**Exercise details**: Pick up the article on behavioral risk in pension scheme investing after its last sentence and continue writing it.

**Extract**:
Have you ever been winning all day at the races, feel like you are immune, taken another bet and wiped out all your gains? Conversely have you ever began losing – panicked and instead of coolly calling it quits, proceed to continue in the hope you can make it all back with one risky bet – nope, wipe out!

I’m sure if you are reading this you have heard of terms like ‘market risk’, ‘credit risk’ and ‘stock-specific risk’ Have you though considered behavioural risk? Perhaps this should be the first risk you consider. There is an old saying ‘financial markets are driven by two powerful emotions – greed and fear’. Though the saying has long been around, the study of behavioural impacts on finance is newer, beginning in 2002 when Daniel Kahneman (an award winning psychologist) was awarded the Nobel prize for economics.

It is hard for us humans to admit our faults, and so we do frequently make the same mistake twice (I refer you to repeated economic crisis, debt crises, corporate failures). Behavioural risk continues to loom large, even though it does not fit neatly into any of our conventional economic models of risk and return.

Now back to managing a pension scheme - thankfully there is regulation, and the trustee model in place to curb the worst behavioural tendencies and prevent wipe out. A well funded scheme can afford to de-risk and protect capital whilst ensuring their assets are generating enough returns to meet liabilities. For the weakest schemes there are safe guards in place and the PPF.

However, there are always efficiencies that can be gained by properly considering behavioural risks, and situations with bad behavioural dynamics can result in a lot of wasted time and sub-par decisions. For example, have you ever hired a manager with stellar performance only to have them underperform for the next few years. Or have you ever fired a manager, or divested from an asset class then painfully watched as performance recovered?

There are sometimes good reasons to replace managers, but these should be driven by fundamentals, I’m sure you’ve all seen the disclaimer ‘past performance is not a guarantee of future return’. It is important trustees understand the asset classes and managers they invest in and potential ups and downs to avoid selling an asset class/manager at exactly the wrong time. For example, if you are an emerging market investor you should expect some potentially outsized gains and losses at times and a solid return over say a ten year horizon. You should also expect returns to differ markedly from a global developed portfolio – emerging markets routinely go through periods of returning below a developed market index.

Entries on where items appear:
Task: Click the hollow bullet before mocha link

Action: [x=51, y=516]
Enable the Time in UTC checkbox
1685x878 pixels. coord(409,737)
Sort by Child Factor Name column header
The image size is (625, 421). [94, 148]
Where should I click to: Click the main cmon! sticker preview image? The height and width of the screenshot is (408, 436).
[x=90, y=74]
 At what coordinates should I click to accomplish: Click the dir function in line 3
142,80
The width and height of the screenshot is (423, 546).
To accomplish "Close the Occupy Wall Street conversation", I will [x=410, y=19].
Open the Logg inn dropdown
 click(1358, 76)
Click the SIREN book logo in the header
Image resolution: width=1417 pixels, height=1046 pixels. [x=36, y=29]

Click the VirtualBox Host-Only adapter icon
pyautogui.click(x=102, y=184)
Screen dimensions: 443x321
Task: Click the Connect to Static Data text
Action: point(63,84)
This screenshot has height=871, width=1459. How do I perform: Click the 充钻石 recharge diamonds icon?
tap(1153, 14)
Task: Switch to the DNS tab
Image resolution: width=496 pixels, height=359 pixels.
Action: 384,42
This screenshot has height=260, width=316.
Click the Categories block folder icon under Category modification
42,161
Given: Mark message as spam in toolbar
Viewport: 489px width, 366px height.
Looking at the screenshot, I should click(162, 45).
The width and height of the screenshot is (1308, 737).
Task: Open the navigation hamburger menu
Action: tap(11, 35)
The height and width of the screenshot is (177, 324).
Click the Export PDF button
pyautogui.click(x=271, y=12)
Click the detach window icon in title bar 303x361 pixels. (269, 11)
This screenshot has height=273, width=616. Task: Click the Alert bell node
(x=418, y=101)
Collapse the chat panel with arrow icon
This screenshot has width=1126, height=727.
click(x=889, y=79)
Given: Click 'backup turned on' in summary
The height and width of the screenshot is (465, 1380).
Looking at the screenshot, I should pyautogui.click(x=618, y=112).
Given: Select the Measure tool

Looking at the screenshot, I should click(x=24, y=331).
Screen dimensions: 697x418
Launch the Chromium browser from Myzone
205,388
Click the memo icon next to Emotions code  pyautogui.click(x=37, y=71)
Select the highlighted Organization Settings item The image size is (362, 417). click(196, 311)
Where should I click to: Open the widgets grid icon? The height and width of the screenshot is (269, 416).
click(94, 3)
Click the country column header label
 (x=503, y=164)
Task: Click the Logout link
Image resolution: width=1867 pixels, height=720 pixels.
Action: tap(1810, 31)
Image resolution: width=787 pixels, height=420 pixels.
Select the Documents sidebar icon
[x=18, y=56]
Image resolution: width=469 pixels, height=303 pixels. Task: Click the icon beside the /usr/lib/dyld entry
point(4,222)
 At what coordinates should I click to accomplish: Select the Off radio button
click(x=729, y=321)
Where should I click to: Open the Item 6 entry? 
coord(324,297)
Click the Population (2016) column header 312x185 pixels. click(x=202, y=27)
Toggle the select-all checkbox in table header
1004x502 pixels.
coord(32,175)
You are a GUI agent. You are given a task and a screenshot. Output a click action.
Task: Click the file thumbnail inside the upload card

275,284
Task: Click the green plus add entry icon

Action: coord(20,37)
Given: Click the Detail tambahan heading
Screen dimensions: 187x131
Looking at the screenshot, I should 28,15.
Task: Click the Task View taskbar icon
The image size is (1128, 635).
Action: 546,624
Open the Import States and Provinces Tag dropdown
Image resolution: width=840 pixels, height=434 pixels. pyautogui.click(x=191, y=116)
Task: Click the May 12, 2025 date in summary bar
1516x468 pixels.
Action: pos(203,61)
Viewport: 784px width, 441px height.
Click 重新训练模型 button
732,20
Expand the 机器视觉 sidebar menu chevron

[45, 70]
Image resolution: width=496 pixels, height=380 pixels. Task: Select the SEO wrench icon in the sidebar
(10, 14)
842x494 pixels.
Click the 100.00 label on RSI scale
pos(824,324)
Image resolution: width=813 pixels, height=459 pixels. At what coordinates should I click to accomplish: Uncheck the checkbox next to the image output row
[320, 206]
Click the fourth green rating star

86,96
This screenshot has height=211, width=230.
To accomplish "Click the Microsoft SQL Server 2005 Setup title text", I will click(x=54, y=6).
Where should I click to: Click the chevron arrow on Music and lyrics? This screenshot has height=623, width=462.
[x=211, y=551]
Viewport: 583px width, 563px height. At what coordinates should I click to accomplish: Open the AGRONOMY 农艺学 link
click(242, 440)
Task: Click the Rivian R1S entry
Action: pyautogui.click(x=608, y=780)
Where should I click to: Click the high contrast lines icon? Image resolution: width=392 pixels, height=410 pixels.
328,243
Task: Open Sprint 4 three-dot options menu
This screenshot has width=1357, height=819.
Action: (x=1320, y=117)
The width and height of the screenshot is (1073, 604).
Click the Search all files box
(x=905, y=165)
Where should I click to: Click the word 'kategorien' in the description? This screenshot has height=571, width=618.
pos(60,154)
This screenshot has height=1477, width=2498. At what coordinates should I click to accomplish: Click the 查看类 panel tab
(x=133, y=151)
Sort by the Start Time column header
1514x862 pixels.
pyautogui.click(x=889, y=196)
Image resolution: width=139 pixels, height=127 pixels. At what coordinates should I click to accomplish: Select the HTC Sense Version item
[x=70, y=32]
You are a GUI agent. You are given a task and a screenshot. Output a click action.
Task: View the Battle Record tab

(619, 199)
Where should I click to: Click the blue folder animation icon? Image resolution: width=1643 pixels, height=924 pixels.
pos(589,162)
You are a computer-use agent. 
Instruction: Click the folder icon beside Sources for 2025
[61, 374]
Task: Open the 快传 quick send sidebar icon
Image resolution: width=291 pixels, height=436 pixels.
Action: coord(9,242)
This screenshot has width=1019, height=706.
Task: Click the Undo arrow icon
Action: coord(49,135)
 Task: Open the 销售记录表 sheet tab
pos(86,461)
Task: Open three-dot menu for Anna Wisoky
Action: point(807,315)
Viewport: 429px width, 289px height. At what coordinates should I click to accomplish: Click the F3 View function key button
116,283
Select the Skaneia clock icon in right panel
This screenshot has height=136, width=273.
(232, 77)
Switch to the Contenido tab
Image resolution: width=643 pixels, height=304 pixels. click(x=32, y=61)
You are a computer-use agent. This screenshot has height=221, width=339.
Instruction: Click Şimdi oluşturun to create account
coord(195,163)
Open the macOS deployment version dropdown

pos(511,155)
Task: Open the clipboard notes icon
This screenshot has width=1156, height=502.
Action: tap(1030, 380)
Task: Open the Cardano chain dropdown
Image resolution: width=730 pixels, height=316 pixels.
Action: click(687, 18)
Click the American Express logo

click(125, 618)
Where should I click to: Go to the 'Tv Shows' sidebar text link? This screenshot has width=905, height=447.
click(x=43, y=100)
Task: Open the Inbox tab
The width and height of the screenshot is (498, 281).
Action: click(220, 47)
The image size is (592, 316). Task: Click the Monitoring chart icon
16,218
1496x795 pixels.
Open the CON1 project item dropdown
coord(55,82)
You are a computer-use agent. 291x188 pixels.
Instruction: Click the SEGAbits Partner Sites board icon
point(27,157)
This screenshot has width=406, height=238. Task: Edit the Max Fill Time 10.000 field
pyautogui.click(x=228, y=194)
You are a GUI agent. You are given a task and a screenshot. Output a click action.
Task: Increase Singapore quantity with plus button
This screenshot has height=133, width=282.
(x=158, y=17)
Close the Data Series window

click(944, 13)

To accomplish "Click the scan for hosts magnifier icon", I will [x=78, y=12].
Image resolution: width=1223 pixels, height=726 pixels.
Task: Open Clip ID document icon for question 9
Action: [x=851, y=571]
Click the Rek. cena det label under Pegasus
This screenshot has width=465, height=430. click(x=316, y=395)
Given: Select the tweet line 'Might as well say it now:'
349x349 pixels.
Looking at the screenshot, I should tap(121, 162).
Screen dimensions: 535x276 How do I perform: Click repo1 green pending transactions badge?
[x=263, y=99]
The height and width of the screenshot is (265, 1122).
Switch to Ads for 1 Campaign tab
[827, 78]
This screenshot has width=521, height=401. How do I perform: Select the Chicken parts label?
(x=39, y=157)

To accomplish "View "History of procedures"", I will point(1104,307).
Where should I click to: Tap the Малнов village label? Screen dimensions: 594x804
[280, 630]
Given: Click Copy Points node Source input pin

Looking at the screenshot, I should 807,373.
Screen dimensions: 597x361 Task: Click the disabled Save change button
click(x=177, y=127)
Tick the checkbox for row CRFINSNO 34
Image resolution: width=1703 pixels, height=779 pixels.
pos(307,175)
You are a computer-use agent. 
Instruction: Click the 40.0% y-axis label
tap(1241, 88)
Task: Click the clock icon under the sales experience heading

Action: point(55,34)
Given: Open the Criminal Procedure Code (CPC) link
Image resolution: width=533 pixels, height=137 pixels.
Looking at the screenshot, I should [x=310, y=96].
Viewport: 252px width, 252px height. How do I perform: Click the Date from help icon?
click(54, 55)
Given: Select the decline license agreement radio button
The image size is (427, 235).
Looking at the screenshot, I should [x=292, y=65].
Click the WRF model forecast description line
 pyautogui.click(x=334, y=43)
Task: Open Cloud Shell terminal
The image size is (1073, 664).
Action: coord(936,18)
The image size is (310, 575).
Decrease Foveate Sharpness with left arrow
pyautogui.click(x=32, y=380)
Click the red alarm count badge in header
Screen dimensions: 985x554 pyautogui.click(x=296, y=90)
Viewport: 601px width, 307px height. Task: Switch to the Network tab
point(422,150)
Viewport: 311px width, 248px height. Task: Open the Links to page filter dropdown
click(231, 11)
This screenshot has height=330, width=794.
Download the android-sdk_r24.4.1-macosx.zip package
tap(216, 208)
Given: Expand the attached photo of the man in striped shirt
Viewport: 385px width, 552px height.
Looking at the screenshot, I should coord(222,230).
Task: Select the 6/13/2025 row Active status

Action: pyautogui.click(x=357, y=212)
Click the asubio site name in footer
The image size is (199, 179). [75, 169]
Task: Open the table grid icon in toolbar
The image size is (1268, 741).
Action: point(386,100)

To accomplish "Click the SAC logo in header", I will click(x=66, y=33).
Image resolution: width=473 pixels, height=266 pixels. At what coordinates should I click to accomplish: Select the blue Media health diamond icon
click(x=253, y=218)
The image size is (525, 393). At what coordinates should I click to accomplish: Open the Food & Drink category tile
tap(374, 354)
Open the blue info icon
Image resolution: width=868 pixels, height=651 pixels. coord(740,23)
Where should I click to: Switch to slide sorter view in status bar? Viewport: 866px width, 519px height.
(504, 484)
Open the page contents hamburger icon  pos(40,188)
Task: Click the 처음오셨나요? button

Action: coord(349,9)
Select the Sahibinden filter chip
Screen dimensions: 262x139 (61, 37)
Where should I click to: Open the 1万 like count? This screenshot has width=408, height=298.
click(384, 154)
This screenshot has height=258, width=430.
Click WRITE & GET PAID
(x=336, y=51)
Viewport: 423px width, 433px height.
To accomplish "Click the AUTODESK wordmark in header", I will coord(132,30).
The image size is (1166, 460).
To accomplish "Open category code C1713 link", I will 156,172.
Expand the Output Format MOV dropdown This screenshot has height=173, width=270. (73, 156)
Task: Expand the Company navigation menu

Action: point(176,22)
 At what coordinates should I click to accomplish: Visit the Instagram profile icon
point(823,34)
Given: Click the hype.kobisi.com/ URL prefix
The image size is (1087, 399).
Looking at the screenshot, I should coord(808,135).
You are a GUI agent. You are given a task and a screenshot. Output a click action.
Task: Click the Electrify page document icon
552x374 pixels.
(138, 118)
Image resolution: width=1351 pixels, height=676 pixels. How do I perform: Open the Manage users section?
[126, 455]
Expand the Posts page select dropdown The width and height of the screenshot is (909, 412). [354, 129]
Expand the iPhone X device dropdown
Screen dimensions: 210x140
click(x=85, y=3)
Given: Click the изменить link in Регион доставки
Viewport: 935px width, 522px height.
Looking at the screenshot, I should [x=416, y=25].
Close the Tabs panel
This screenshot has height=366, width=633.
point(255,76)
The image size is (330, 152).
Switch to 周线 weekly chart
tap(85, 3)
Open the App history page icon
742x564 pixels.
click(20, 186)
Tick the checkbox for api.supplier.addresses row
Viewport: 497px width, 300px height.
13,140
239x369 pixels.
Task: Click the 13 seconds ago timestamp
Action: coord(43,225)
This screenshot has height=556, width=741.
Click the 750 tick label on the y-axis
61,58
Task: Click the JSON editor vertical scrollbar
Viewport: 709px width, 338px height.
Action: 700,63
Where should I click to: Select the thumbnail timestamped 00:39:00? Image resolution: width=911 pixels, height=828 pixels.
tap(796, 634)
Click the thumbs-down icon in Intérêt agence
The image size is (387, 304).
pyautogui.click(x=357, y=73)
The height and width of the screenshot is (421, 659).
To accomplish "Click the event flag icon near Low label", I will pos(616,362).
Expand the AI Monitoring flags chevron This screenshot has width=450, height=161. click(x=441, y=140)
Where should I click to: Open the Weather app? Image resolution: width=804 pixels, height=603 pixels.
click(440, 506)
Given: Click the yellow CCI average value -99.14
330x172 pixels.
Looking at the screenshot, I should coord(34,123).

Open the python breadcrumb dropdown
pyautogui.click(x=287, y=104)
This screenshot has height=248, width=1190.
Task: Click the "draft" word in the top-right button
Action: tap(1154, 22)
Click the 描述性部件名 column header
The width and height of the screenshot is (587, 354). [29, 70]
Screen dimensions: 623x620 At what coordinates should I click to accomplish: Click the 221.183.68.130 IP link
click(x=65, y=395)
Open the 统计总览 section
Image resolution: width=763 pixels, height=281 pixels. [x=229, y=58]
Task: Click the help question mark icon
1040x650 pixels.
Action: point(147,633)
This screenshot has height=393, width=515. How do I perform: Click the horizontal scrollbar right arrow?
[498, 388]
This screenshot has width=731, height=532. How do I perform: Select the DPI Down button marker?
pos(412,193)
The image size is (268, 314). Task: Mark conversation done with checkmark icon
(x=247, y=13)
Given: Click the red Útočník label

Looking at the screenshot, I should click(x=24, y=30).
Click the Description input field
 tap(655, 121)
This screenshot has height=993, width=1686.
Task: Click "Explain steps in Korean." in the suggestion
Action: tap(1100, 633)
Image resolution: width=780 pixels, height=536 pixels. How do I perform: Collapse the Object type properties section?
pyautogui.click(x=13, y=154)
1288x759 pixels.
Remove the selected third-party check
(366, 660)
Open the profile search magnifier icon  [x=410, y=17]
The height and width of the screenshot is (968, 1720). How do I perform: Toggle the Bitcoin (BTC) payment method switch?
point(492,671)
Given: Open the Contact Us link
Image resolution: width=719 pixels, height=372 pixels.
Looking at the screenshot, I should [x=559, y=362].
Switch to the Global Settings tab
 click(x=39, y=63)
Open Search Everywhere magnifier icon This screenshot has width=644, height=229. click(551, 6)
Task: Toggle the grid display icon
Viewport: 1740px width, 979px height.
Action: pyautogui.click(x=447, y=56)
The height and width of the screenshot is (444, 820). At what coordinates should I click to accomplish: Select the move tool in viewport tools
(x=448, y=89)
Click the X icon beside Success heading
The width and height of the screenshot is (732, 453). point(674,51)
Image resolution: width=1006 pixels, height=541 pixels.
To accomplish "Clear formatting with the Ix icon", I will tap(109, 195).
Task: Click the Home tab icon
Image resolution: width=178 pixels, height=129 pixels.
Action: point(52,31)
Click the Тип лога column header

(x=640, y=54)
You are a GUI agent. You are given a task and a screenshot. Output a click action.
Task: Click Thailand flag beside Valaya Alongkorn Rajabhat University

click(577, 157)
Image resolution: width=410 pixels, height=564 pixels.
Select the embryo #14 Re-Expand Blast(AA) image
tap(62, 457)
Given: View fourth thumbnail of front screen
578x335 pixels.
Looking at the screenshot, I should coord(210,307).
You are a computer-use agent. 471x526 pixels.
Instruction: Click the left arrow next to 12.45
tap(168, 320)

**Task output**:
Have you participated in long and tortured debates on currency hedging, interest rate hedging or rebalancing where it became less and less clear what you should do? We’ve certainly seen all of these behaviours play out over the years. For example, some schemes have not implemented LDI due to the low rate environment in the hope that rates rise, reducing the scheme’s liabilities. In recent years, the most important determinant of how well a scheme is currently funded has been how much LDI they've had in place. The rational view to take is that interest rate risk is unrewarded therefore should be mitigated.

Studies have shown informed groups can make better decisions (than an individual) in certain environments – however it is critical that each member voices their opinion, and more often than not that doesn’t happen, which can make groups worse. If you have a group that is dominated by one or two very engaged individuals you may end up with a strategy that only reflects the beliefs of a couple of people. This could be, for example, riskier than needed if the person has an appetite for risk. It is therefore important to encourage open debate so that decisions are reached by consensus, factoring in everyone’s opinion and the specific information that they hold and others might not.

How can we help? Here are a few ideas:

  1. Checklists. Yes, the humble checklist, beloved of the airline industry, can help us here by forcing us to think systematically through a number of steps, which can help avoid getting overly influenced by only one factor and keep our emotions in check.
  2. The pre-mortem. Whenever you invest in something first go through the exercise of imagining you are analysing its bad performance a year later (not where anyone wants to be, but always perfectly possible, however good for the investment).
  3. The decision log. Clearly recording the key reasons you made an important decision for the scheme and monitoring these over time to ensure they still remain valid, or whether a change is needed. After all, nothing is forever except change.

Ways to counter these group biases:

  1. Write down individual opinions on a matter, read out all opinions and discuss each one.
  2. If a member of the group is not voicing an opinion, ask them!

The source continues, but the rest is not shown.